### Pixel coordinate grounding data

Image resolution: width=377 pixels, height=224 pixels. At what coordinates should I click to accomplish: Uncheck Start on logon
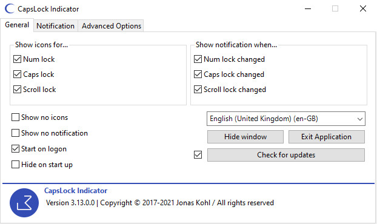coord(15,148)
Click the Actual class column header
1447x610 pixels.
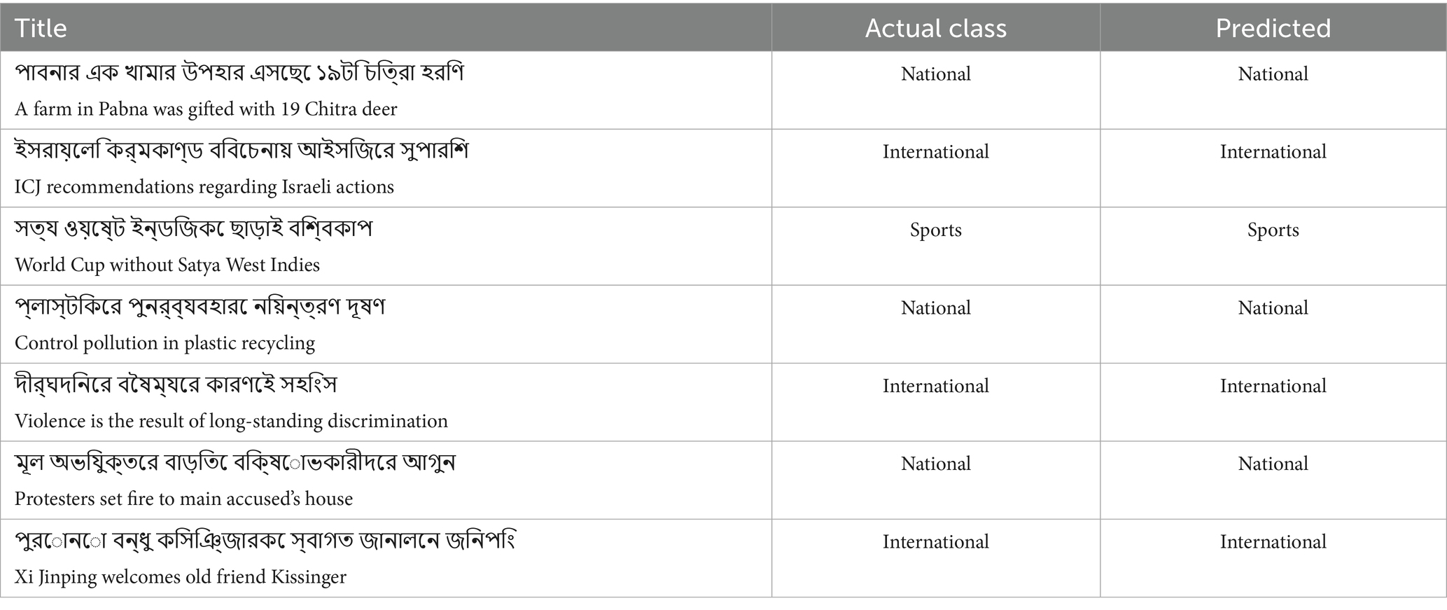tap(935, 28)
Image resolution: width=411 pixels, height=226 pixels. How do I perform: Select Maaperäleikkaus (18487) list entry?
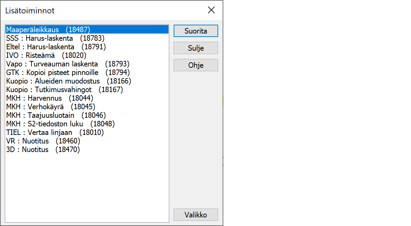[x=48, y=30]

### TASK DETAILS
Write every line above out again exactly; pictures do not belong in the copy.

### TASK SOLUTION
Image resolution: width=377 pixels, height=224 pixels. At what coordinates should I click to accomplish: Uncheck Start on logon
coord(15,148)
Click the Actual class column header
1447x610 pixels.
tap(935, 28)
Image resolution: width=411 pixels, height=226 pixels. How do I perform: Select Maaperäleikkaus (18487) list entry?
[x=48, y=30]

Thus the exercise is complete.